Estrutura Química e Formas
A glicose existe predominantemente em duas formas estruturais: uma cadeia aberta de aldeído e formas cíclicas de hemiacetal. A forma de cadeia aberta apresenta uma cadeia de seis carbonos não ramificada com um grupo aldeído no primeiro carbono e cinco grupos hidroxila (-OH) ligados aos outros carbonos. Em solução aquosa, a glicose cicla para formar principalmente um anel piranósico de seis membros, com alguma presença de formas furanósicas de cinco membros. A formação do anel estabiliza a molécula e é fundamental para sua função biológica.

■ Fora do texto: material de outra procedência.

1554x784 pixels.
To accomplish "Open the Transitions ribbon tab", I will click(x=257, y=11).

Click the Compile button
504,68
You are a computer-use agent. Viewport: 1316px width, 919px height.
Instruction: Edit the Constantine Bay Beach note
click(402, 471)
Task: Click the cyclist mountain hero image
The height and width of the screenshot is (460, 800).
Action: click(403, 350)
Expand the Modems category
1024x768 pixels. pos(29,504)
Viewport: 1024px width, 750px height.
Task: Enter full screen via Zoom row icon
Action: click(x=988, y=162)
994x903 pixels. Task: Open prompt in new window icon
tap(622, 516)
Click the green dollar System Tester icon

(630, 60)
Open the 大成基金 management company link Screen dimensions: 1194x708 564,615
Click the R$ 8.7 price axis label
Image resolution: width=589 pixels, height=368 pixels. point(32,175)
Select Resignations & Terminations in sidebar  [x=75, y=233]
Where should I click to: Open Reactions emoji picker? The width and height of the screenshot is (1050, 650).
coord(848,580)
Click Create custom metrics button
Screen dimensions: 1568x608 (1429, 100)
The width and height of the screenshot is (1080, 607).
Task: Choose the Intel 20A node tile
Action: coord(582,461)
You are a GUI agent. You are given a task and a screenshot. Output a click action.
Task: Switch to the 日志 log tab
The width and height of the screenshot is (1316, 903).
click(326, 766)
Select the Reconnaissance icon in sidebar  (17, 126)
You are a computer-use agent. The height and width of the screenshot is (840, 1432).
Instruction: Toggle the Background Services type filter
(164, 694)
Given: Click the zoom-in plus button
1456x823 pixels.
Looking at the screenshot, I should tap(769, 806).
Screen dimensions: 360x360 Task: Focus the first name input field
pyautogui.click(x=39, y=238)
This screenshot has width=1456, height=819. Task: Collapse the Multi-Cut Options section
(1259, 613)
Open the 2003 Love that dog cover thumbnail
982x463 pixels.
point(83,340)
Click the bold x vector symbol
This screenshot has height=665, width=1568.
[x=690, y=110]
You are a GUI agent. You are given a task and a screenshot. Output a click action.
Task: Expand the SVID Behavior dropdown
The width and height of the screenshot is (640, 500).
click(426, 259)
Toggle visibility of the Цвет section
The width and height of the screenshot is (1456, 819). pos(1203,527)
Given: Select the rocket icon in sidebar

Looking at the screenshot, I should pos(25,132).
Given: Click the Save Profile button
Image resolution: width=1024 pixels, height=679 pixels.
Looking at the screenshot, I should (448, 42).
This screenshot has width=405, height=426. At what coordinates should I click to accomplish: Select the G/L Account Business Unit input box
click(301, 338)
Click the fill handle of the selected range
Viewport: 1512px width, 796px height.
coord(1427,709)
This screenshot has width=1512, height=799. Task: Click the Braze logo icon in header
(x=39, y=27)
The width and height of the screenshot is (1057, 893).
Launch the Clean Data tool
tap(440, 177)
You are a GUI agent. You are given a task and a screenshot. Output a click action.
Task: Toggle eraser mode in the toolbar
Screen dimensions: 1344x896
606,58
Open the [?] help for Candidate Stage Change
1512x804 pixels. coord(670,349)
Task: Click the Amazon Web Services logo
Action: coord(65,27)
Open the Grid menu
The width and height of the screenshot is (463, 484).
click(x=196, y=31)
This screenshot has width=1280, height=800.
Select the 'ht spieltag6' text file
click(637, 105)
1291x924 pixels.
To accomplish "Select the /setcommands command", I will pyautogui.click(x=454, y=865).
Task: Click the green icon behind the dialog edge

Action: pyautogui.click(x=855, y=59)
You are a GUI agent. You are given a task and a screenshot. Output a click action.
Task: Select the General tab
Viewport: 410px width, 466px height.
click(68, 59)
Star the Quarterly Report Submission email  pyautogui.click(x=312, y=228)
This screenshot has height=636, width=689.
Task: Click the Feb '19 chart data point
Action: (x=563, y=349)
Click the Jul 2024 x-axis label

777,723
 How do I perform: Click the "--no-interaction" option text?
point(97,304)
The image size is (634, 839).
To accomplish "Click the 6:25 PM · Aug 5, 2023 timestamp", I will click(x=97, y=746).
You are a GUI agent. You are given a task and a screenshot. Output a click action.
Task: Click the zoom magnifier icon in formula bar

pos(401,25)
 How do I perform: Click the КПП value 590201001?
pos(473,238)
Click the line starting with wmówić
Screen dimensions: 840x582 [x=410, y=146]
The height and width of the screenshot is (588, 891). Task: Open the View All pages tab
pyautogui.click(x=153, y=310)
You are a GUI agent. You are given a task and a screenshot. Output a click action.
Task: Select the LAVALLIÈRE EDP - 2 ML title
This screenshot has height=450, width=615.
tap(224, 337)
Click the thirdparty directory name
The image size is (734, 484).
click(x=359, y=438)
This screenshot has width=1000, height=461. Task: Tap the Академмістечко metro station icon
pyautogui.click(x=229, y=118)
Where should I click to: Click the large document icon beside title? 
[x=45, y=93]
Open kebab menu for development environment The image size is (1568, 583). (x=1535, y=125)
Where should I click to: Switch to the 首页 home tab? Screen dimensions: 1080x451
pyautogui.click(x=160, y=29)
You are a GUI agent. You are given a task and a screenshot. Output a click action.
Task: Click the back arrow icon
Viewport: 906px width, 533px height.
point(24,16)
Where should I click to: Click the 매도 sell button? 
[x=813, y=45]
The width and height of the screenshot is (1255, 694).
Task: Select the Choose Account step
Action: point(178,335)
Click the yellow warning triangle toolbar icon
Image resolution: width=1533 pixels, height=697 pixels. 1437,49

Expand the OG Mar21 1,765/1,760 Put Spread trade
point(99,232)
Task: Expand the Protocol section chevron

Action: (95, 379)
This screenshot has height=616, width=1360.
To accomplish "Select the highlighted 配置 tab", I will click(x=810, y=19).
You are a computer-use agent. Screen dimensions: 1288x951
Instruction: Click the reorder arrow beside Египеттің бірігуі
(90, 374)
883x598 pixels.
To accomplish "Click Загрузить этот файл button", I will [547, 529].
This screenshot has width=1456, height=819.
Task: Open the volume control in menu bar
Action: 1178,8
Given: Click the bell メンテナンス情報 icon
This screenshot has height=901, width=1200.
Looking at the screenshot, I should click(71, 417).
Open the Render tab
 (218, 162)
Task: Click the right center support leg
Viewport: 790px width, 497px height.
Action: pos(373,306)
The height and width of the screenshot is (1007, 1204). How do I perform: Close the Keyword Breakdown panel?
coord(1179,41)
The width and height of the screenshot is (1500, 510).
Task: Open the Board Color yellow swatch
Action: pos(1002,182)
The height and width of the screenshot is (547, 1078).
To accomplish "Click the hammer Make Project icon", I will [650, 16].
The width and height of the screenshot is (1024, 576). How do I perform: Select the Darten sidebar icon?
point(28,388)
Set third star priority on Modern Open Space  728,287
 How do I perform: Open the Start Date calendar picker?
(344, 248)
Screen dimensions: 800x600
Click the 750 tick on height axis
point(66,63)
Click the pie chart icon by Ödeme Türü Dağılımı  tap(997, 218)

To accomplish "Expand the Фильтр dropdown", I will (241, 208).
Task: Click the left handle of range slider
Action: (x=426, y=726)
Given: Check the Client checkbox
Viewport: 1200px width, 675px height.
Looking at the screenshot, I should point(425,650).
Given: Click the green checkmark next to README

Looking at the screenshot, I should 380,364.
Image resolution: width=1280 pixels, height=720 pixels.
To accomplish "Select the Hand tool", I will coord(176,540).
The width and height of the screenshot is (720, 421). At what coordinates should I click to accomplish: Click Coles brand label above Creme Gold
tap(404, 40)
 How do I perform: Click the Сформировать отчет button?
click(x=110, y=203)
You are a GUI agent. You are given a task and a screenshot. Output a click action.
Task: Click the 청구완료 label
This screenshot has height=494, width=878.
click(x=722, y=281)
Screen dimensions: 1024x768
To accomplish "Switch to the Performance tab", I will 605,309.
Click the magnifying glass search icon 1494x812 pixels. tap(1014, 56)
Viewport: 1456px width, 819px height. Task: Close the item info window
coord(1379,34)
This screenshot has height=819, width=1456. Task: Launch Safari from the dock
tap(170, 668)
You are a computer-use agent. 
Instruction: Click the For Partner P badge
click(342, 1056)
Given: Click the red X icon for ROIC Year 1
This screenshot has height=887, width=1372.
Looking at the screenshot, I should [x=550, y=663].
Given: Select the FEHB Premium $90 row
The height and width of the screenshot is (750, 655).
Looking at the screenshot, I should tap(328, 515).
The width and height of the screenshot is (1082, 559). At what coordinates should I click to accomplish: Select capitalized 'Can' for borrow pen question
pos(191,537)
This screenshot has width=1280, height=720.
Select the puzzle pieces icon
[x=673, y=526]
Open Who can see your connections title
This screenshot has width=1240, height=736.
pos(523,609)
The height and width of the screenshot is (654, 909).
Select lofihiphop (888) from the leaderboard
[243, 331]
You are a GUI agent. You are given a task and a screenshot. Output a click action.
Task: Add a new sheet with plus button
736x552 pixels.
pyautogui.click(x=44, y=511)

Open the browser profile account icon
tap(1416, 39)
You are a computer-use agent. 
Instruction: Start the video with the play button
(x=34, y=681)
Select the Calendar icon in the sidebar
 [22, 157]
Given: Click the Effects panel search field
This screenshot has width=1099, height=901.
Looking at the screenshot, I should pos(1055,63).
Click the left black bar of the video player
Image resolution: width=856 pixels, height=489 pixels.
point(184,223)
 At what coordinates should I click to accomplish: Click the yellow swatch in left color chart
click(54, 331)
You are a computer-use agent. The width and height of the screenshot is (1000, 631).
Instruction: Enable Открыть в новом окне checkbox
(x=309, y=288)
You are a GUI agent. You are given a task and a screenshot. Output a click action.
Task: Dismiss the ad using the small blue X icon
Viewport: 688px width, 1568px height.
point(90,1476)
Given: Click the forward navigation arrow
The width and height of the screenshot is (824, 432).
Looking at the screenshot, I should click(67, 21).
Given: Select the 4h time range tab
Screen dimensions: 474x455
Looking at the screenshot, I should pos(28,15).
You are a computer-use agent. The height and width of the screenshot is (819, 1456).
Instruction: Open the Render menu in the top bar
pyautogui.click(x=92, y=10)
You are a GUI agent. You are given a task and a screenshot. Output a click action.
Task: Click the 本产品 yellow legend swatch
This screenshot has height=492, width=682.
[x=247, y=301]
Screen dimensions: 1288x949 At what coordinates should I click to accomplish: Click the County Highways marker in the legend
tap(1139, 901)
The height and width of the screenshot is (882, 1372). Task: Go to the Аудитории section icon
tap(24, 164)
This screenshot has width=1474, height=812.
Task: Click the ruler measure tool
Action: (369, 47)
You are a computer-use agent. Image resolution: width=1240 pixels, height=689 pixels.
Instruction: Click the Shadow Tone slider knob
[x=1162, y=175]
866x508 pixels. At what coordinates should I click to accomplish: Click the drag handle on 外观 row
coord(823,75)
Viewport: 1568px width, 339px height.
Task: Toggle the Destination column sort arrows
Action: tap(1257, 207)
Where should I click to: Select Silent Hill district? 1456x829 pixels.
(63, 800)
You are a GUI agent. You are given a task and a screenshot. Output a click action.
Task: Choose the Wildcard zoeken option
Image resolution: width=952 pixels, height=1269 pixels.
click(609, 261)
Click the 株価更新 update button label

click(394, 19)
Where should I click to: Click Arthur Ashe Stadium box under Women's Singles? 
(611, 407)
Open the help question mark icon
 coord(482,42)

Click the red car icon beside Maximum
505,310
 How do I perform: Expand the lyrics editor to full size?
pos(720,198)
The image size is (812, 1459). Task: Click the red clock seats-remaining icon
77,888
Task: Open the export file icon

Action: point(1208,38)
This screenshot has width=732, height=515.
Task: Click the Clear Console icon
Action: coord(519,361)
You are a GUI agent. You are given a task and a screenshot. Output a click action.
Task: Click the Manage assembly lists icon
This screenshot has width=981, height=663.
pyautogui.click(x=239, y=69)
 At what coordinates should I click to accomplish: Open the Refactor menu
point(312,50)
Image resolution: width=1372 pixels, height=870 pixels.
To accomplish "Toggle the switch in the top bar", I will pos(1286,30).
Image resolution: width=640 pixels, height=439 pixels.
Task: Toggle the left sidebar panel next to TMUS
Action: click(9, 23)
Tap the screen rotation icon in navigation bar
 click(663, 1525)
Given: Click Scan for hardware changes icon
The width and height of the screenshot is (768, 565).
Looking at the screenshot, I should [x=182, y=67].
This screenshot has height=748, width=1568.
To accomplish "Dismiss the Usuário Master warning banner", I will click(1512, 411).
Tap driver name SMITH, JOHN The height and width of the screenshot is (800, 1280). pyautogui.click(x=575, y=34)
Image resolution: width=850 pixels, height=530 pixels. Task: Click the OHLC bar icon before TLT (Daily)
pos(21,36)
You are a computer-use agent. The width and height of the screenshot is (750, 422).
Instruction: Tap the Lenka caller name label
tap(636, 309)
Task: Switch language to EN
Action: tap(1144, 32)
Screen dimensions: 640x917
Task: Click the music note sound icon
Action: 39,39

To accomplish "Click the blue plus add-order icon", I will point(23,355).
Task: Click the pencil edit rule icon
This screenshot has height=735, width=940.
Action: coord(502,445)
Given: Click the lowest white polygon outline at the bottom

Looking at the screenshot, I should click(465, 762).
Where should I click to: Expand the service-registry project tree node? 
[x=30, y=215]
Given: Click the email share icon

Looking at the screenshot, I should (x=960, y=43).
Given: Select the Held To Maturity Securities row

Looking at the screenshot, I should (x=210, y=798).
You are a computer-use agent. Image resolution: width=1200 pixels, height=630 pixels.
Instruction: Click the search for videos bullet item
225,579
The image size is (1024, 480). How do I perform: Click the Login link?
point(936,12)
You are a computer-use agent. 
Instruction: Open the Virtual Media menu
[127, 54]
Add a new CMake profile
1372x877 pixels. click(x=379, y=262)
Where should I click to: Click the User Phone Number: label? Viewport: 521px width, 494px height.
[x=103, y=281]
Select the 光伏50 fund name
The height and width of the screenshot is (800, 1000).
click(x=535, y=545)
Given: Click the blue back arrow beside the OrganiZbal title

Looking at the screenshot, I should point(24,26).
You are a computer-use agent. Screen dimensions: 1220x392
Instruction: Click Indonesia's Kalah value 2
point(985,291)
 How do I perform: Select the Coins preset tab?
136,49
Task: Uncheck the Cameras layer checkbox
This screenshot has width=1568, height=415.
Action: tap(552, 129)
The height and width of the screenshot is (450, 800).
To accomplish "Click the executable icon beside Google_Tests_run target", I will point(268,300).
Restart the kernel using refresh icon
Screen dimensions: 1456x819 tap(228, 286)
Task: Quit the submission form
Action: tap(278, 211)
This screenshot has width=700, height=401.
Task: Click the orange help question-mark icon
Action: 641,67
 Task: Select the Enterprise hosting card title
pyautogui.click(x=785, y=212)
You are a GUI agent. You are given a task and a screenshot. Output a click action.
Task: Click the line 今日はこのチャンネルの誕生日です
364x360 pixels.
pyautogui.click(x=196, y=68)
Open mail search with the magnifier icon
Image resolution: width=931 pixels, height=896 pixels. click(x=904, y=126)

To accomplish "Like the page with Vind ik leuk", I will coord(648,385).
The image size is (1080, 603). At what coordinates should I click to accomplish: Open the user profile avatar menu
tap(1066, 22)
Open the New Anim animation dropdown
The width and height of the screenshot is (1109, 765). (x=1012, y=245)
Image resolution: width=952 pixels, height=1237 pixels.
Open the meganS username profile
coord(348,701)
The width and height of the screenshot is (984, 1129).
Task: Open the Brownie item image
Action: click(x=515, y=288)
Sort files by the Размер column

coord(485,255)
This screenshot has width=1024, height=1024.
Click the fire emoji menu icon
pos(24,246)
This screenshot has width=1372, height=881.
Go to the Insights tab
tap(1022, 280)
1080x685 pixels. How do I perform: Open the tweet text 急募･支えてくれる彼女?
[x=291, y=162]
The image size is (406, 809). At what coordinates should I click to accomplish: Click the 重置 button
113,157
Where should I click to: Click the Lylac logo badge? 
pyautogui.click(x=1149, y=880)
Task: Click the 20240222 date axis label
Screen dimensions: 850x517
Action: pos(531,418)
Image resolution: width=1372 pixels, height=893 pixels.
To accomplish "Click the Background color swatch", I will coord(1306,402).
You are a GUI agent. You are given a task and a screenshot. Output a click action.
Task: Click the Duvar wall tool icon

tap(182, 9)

Transporte e Captura Celular
O transporte de glicose através das membranas celulares é facilitado por proteínas de transporte especializadas, uma vez que a glicose não é permeável às bicamadas lipídicas devido à sua polaridade e tamanho. Na maioria das células, a glicose entra via difusão facilitada mediada por transportadores da família GLUT, com GLUT1 comum em células nervosas e GLUT4 em células musculares e de gordura. No intestino e nos túbulos proximais do rim, a glicose é absorvida ativamente através de cotransportadores de sódio-glicose (SGLTs).
Vias Metabólicas
Após a entrada na célula, a glicose é fosforilada para glicose-6-fosfato por hexoquinase ou glucoquinase, prendendo-a dentro da célula. A glicose-6-fosfato serve como um centro metabólico central: pode entrar na glicólise para produção de ATP, na via das pentoses fosfato para produção de NADPH e síntese de nucleotídeos, ou ser armazenada como glicogênio em células hepáticas e musculares.
Relevância Fisiológica
A homeostase da glicose é rigorosamente regulada por sinais hormonais, principalmente insulina e glucagon. A insulina promove a captação e armazenamento de glicose após as refeições, enquanto o glucagon desencadeia a liberação de glicose durante o jejum. A desregulação do metabolismo da glicose é central em doenças como o diabetes mellitus.
A glicose é um combustível bioquímico central com uma estrutura química bem definida e papéis diversos no metabolismo energético, biossíntese e armazenamento de energia. Seus mecanismos de transporte e transformações enzimáticas refletem um sistema evolutivamente otimizado para o gerenciamento de energia celular.